WORK INSTRUCTION = Pictures aside, the data must be reproduced exactly.

-------- INFORMATION SUPPLIED --------

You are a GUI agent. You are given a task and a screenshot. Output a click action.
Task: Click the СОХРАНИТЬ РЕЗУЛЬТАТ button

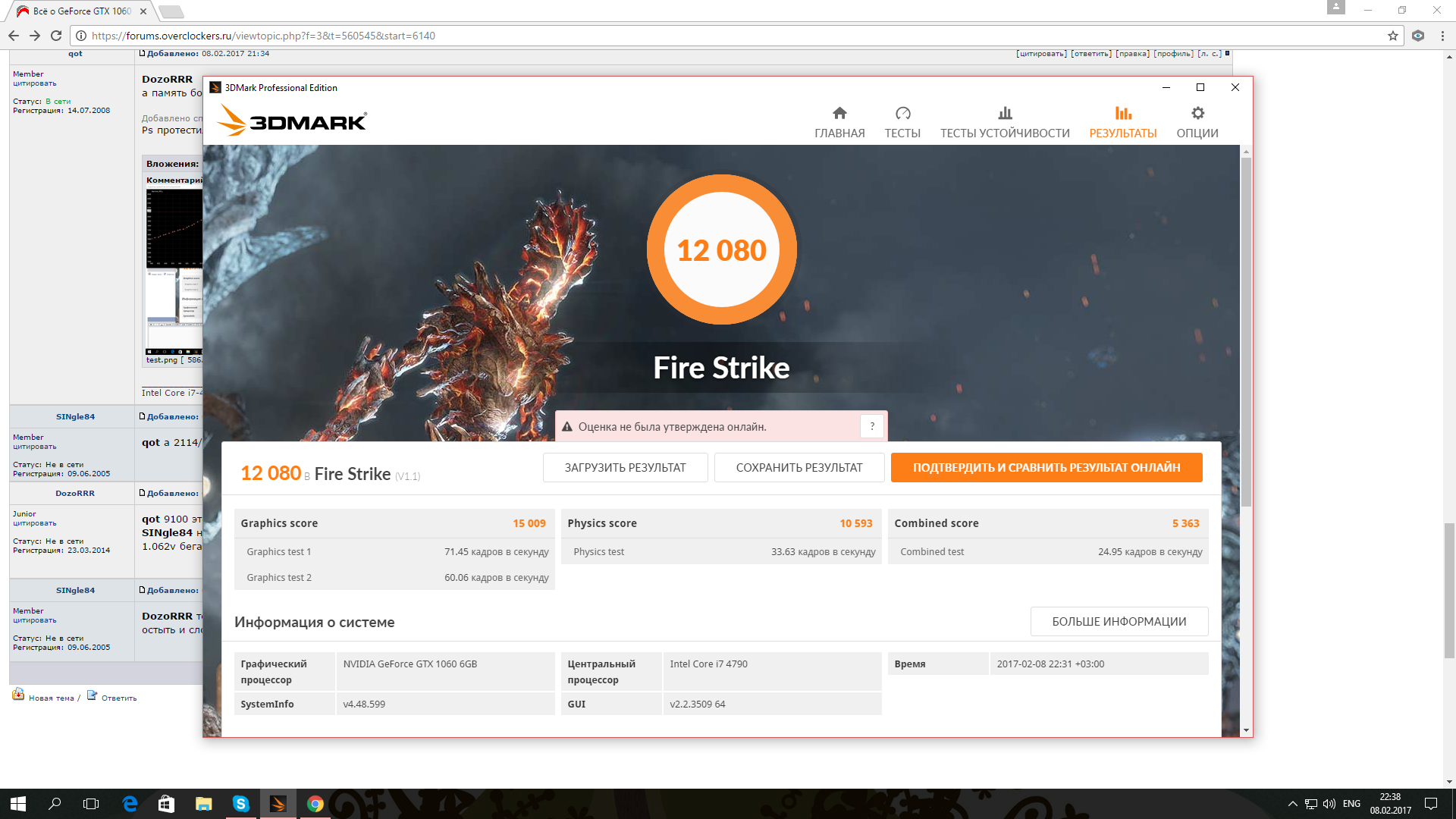(x=799, y=468)
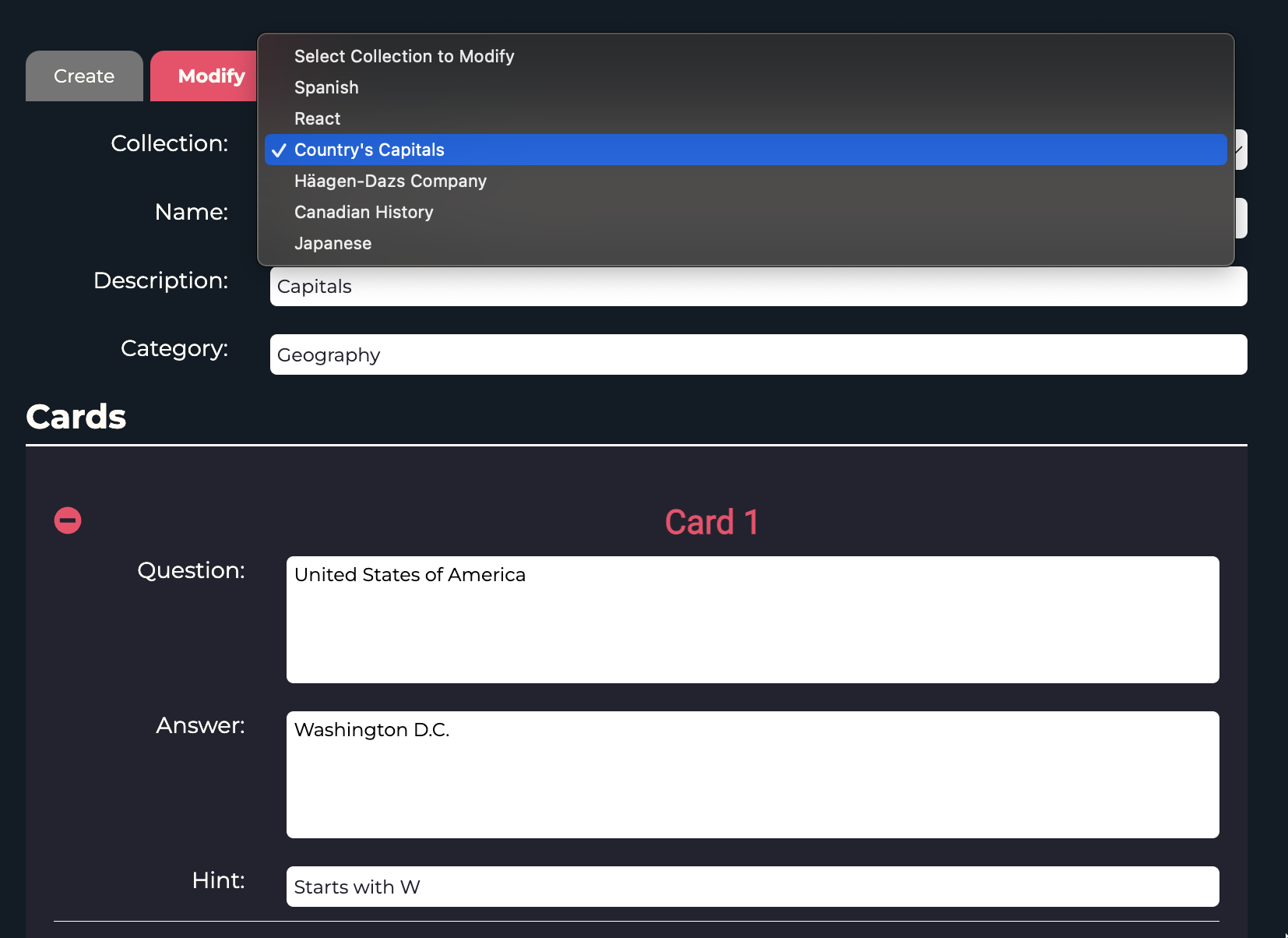
Task: Switch to the Create tab
Action: pos(83,76)
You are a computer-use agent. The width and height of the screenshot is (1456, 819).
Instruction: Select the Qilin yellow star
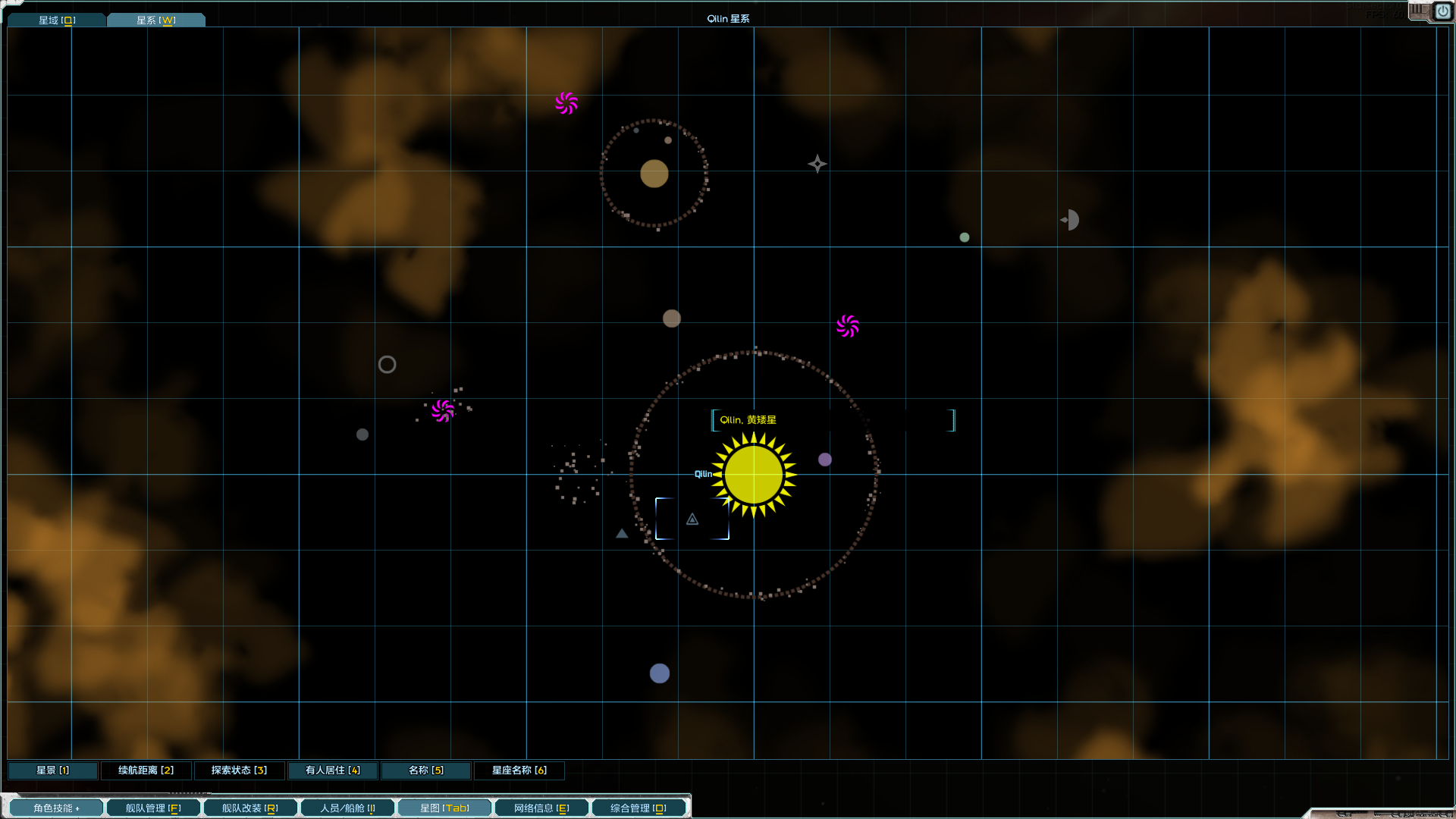753,475
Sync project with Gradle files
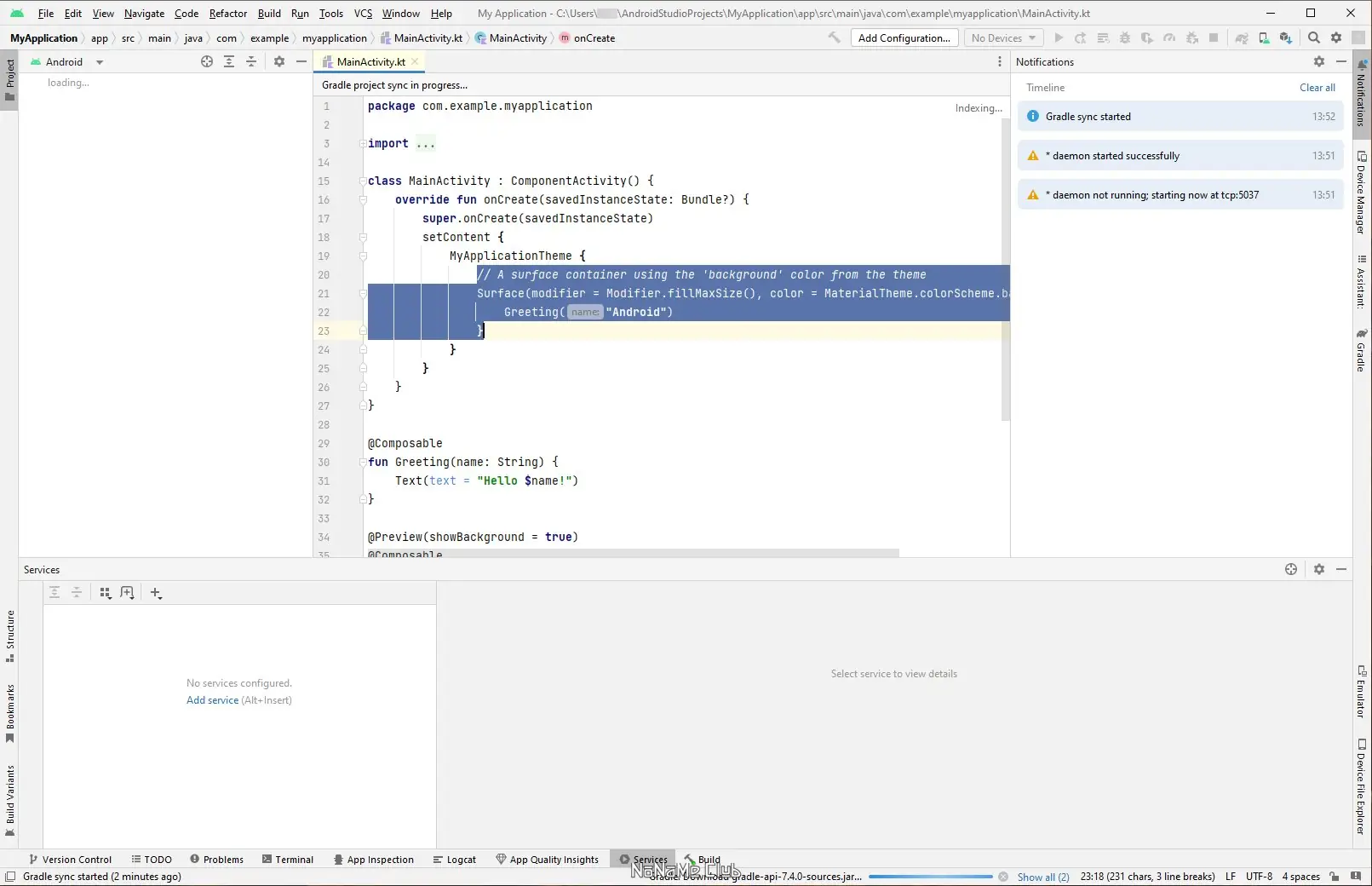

--------

TASK RESULT =
You are a GUI agent. You are given a task and a screenshot. Output a click action.
Task: Click the СОХРАНИТЬ РЕЗУЛЬТАТ button

(x=799, y=468)
Task: Switch to the Create tab
Action: pos(83,76)
You are a computer-use agent. The width and height of the screenshot is (1456, 819).
Instruction: Select the Qilin yellow star
753,475
Sync project with Gradle files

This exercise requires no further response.